How physician offices and retail clinics can collaborate [Interview]

While primary care practices represent the center of the patient-centered medical home, medical neighborhoods provide a valuable extension of those hubs to best ensure population health, according to Glen Stream, M.D., president and board chair of Family Medicine for America's Health (FMAHealth).

FMAHealth's Health is Primary campaign today announced a collaboration with CVS Health to increase coordination of care between primary care providers and retail pharmacies and clinics, including CVS/pharmacy and MinuteClinic. 

In an exclusive interview with FiercePracticeManagement, Stream discussed the role of primary care offices in making such partnerships work.

This interview has been edited for clarity and length.

FPM: What are the driving forces behind this new alliance?

Stream: What we identify are principles where we really believe that the medical home remains the most important part of the care delivery, and that where appropriate and where negotiated and where it can be made to work, that the retail clinic can provide those convenient services after hours and on weekends. In a lot of ways patients vote with their feet. They're looking for that convenience and a lot of primary care practices have stepped up by expanding their evening and morning hours and having weekend hours, but not all are able to do that.

Creating clinical engagements are one way retail clinics and primary care practices can help each other. Michael Rabovsky, M.D., from the Cleveland Clinic was on our panel [today] talking about how his large, integrated medical network has done that with CVS Health. Andy Sussman, M.D., [executive vice president and associate chief medical officer of CVS Health and President, CVS/Minuteclinic] said there are more than 60 of those arrangements now around the country. That can be a model for others.
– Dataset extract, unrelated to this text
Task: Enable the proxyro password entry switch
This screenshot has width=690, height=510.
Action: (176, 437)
FPM: You've talked about the importance of retail clinics sharing information with practices so that they can conduct proper follow-up with their patients after they use retail clinics or other sources of after-hours care. What is practices' responsibility in ensuring this collaboration takes place?
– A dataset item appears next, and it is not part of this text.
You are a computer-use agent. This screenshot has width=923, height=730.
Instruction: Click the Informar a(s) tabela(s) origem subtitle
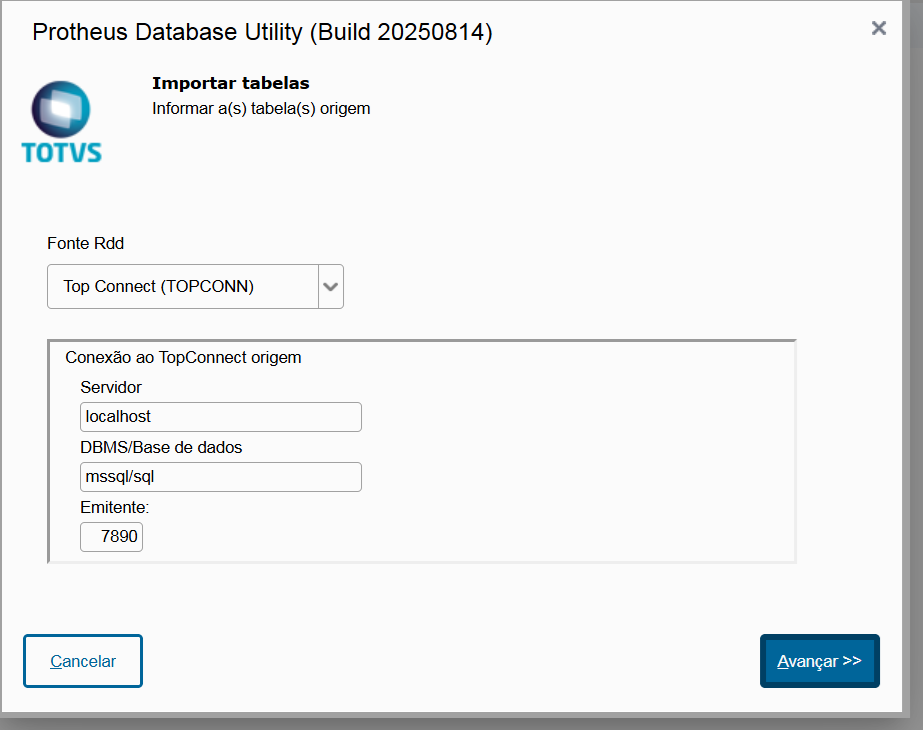click(261, 108)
Stream: We always talk about delivery of medical care, at least in primary care, being about relationships---between the patient and their physician. But amongst the components of the medical neighborhood, it's about relationships as well.

And so I think in communities where a retail clinic exists, primary care physicians in the community can reach out [to retail clinics] and say not just, "Here are my concerns," but also, "Here are my needs. When my office is closed, can you see my patients?"
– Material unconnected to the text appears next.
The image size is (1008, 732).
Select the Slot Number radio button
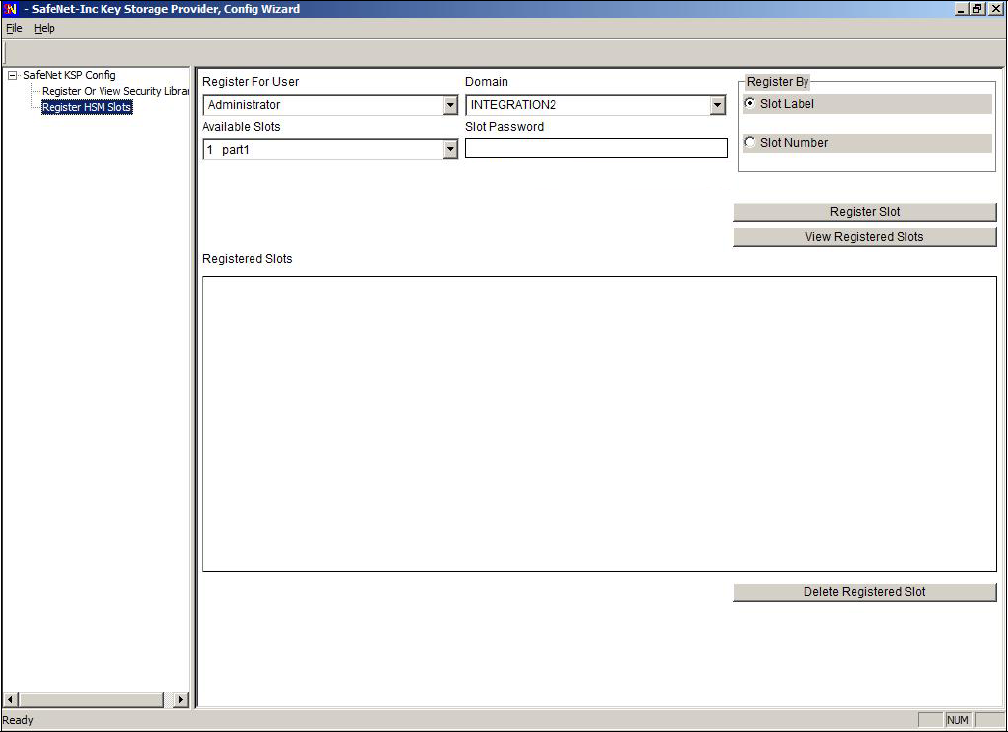click(x=750, y=143)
There are a number of examples where arrangements have been set up so a patient belonging to a practice, in a community, that their medical records can be made available in the retail clinic to enable better care in addition to going back to the practice for follow-up.

FPM: How else can medical neighborhoods collaborate to improve population health?

Stream: A major focus today was about how this medical neighborhood can come together to make a difference in the health of a population or community, and one big example is tobacco. [We] talked about how the American Cancer Society engages around tobacco cessation, and how the Cleveland Clinic has done so as a large employer and large medical clinic. It really exemplified how different groups can come together and focus efforts on a huge health problem of importance.